[Dataset items]
....
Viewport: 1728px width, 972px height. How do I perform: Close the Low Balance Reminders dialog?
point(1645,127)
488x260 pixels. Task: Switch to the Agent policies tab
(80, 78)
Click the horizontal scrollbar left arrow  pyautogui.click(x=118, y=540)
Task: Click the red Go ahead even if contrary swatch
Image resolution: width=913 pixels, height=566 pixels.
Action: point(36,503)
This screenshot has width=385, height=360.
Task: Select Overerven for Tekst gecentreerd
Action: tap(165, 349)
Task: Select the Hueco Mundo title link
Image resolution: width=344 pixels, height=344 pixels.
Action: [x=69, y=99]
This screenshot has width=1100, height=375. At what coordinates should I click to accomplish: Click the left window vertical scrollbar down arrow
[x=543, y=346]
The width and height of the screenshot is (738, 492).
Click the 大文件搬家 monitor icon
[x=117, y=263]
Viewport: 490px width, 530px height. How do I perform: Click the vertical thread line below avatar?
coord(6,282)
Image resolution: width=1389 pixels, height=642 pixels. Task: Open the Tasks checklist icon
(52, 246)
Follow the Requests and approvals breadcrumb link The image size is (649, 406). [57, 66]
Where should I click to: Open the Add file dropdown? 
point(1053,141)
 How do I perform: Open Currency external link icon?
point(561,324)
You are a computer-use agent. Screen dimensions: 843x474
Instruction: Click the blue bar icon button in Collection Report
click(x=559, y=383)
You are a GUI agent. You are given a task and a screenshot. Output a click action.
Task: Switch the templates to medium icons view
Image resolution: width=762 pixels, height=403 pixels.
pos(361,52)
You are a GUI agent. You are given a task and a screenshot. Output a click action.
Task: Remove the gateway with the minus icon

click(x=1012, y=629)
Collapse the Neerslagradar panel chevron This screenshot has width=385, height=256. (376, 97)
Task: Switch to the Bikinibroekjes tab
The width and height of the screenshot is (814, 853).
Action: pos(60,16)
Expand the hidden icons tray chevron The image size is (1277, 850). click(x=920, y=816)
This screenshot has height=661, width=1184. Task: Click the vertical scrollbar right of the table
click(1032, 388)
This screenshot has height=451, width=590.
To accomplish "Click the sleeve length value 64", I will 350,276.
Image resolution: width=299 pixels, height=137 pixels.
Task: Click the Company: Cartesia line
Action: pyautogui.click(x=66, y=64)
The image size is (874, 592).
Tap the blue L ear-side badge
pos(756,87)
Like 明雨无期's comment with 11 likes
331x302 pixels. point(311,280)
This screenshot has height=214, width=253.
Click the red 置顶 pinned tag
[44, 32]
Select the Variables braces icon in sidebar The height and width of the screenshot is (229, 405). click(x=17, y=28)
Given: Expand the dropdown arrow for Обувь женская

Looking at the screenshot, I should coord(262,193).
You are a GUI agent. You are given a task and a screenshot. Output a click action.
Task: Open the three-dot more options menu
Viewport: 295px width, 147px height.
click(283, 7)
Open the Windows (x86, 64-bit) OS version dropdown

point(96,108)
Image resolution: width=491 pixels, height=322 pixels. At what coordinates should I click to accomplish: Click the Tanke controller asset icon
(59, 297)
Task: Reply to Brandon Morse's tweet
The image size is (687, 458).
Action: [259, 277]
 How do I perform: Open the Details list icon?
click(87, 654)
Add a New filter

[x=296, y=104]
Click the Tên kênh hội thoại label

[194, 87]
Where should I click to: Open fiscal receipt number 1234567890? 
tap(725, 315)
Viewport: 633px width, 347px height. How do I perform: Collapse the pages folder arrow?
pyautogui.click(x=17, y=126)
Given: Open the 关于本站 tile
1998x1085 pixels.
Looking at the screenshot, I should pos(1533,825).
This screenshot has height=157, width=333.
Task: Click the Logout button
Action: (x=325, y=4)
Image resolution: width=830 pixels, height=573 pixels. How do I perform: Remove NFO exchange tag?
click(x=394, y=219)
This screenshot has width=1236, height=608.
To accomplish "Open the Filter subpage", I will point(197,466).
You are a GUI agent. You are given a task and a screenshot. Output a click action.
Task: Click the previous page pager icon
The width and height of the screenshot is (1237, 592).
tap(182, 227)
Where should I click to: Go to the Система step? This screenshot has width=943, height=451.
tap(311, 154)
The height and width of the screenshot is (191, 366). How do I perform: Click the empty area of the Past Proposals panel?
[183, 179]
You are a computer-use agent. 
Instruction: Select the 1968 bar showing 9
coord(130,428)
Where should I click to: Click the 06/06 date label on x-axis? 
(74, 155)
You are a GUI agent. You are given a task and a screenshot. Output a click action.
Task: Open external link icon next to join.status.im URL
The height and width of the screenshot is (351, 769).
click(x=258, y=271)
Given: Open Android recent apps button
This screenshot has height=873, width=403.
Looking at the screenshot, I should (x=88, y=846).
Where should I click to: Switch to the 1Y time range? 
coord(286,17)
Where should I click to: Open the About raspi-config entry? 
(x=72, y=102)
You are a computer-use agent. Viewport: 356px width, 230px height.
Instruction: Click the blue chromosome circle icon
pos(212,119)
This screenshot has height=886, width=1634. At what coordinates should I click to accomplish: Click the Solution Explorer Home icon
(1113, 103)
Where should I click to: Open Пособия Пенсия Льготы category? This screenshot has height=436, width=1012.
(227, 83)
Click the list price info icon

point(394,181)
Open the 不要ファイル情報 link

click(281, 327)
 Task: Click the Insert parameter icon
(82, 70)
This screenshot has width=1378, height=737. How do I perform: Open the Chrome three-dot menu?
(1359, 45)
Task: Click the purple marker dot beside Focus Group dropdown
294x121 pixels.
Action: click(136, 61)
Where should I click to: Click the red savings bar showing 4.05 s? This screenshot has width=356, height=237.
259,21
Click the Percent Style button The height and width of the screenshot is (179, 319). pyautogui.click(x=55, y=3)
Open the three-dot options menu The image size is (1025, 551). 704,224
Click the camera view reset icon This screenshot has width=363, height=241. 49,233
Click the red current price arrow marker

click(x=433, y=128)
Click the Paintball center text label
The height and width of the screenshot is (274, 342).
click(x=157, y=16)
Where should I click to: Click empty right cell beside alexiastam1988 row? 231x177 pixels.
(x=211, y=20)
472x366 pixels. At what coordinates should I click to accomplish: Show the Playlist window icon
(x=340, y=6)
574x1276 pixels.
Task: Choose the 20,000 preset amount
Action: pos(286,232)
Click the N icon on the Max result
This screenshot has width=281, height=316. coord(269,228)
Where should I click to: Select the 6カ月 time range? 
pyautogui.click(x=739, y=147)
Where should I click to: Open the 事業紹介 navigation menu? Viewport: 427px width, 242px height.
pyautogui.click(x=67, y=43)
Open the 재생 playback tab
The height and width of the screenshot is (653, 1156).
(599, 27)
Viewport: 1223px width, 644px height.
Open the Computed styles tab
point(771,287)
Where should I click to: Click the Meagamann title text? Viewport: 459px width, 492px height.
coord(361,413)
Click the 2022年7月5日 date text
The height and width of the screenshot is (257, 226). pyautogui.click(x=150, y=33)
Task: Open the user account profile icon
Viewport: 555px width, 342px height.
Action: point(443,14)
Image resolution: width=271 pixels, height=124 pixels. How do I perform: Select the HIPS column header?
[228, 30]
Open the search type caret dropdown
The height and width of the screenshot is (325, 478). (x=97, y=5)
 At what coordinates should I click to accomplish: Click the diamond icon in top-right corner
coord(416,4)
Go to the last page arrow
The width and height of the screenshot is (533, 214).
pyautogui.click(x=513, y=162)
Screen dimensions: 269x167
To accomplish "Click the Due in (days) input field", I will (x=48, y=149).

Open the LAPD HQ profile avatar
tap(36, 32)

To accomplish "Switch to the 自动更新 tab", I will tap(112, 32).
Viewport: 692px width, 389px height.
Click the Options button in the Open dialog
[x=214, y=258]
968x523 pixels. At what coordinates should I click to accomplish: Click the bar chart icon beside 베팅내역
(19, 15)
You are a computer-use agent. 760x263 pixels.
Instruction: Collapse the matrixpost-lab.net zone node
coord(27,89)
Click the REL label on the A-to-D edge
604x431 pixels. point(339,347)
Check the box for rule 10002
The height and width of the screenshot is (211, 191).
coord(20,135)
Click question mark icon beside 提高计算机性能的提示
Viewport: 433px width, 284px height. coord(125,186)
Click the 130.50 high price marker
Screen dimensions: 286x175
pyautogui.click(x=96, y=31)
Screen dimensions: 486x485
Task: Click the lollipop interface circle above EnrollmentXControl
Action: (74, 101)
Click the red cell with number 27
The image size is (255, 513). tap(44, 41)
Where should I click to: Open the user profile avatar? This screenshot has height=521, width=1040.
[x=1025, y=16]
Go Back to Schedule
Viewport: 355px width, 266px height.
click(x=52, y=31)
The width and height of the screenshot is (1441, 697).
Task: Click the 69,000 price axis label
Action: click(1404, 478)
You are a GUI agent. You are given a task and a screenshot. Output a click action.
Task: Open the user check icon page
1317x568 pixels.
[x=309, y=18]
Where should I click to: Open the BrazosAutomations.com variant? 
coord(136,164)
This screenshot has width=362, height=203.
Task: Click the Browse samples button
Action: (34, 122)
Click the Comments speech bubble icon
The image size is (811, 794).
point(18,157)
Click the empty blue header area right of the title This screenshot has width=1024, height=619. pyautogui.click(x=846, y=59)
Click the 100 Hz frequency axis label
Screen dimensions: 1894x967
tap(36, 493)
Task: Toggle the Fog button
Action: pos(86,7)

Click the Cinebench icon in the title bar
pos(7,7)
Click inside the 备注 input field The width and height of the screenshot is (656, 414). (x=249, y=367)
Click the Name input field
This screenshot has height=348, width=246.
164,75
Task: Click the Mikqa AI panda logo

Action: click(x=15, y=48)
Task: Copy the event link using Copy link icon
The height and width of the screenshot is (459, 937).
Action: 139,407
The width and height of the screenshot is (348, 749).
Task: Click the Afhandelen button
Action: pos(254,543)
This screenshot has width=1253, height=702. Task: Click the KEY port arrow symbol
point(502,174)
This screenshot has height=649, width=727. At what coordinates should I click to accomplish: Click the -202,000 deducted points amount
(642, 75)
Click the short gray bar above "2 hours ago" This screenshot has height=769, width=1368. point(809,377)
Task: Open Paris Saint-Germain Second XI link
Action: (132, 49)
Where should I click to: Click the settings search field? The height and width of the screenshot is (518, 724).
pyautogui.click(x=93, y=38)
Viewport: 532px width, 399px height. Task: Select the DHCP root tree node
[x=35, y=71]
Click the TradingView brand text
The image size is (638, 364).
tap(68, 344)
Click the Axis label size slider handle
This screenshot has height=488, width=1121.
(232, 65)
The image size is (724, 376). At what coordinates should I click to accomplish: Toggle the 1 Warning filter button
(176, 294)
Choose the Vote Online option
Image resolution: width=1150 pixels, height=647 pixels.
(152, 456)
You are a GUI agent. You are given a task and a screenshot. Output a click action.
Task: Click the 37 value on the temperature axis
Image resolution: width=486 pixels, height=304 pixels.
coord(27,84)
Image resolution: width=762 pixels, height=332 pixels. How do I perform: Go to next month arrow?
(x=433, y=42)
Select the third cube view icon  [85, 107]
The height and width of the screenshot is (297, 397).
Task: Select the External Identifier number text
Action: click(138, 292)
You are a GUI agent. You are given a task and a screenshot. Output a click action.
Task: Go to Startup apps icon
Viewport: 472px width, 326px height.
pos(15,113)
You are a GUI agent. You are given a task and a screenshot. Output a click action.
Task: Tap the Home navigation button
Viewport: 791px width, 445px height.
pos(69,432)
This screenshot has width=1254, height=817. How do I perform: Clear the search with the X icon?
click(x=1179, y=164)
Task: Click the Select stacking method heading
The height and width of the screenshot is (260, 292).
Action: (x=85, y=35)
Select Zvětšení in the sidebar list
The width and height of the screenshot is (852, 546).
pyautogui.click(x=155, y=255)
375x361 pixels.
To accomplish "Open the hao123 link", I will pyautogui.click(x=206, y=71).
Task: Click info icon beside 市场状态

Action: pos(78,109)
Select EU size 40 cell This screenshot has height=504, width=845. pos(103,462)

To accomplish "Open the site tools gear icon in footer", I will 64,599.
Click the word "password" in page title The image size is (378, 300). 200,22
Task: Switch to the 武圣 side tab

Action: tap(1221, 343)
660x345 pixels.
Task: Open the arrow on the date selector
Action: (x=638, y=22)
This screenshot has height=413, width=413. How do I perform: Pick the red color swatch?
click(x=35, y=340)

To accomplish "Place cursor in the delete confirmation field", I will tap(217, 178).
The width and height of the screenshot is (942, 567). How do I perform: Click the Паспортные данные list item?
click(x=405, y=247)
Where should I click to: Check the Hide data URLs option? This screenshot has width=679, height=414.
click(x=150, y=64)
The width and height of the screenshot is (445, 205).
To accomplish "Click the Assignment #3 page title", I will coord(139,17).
....
## How to complete this task
In the entries above, identify every line with the string "chevron".

## Result for this exercise
Collapse the Neerslagradar panel chevron This screenshot has width=385, height=256. (376, 97)
Expand the hidden icons tray chevron The image size is (1277, 850). click(x=920, y=816)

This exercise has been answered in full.